In echoes of José Mourinho’s warning from 2020 that Alli would regret not demanding more of himself, the Everton manager claimed the playmaker’s downward spiral was linked to his approach to training.
Lampard, who admits taking a calculated risk when signing Alli on deadline day in January, said: “I do have great empathy for the trajectory of his career in a sense because it is clear to see. I don’t have to dress that up in any way.
“Having worked closely with him for a period I have to say he really does need to understand the relation of training and focus to what that means to performance at the highest level. It’s not just the Dele story, I would say that to any player because it’s the only thing I know. I wasn’t a saint, but I know what training can do and focus can do, and that’s something he really has to take on board. If he can, it can be not just a great thing for him but for the teammates around him in the squad. He’s at that point. That is the test for him now.”

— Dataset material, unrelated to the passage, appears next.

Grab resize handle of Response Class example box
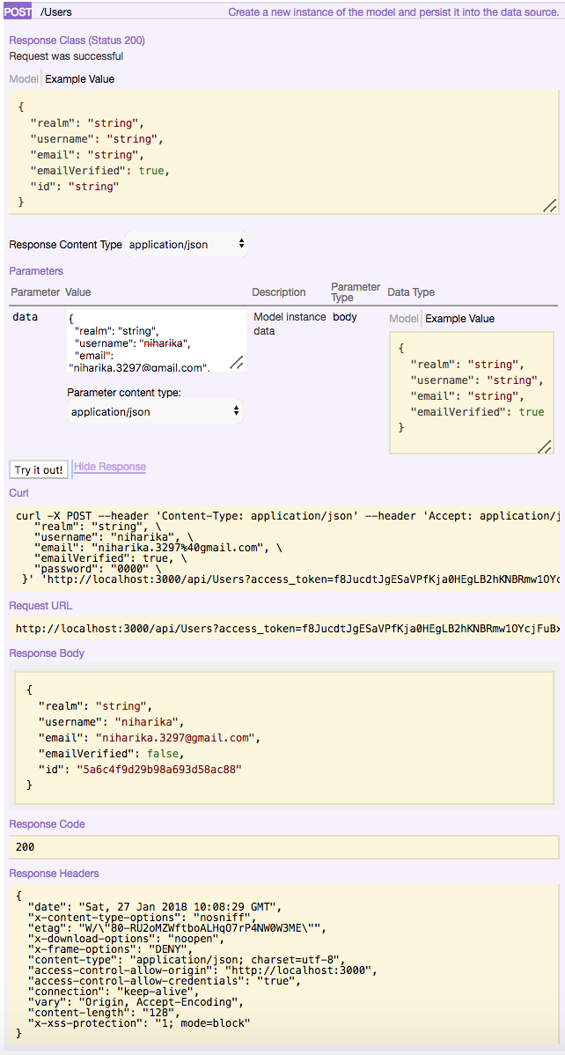 pos(549,205)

Alli will have a year remaining on his Everton contract should Besiktas decline options to sign him for £6m before 1 January or £8m after that until June. Lampard believes Alli’s elite-level career will be in jeopardy without a change of attitude.
“He has to do it. Every player has to do it. This sport is too elite at the top end. If you want to be in that bracket, or be influential at a club like Everton or Tottenham, or anywhere. It is just too elite. Every player has to have a version of what is best for them and what gets the most out of them. Not every player will do the amount of training that a certain player does, but the focus has to be there and if you don’t have it, it is really, really tough.”
Everton have completed the signing of the Brighton forward Neal Maupay for an undisclosed fee, thought to be in the region of £15m. The 26-year-old underwent a medical on Friday, and has signed a three-year deal with an option of a further year.
“Everton is a great club with unbelievable fans and I am so, so happy to be here,” said Maupay. “It was an easy choice for me when I started to talk with the club. I knew straight away I wanted to play for Everton and help the club to succeed. I’m excited and it’s a new challenge for me. I will do everything I can for Everton. That’s what the fans want – they want players that are ready to give their best, and ready to fight.”
Meanwhile, Lampard insists he is under no pressure to sell Anthony Gordon to fund incomings. The manager has set his own “red line” date for Chelsea to complete a deal for the England Under-21s international and rejected claims that an offer worth up to £60m had been made. Unless Everton’s valuation is met in the coming days, and before Thursday’s official deadline, Gordon will stay.
“It is absolutely not happening at this point and that is where we are at,” said Lampard. “I have got respect for Chelsea because I did play for them but my biggest job now is to have an understanding of what I need to do here and the situation we are in is that Anthony is not leaving this club.”
He added: “We have drawn a red line. I won’t say where it is but I am getting very close to it. It is my job to put the best squad together so there absolutely has to come a time where we understand what the squad is going to be. Especially with a player of the level of Anthony, I have to know he is going be here and the good thing is myself and everybody involved upstairs has the same kind of thinking.”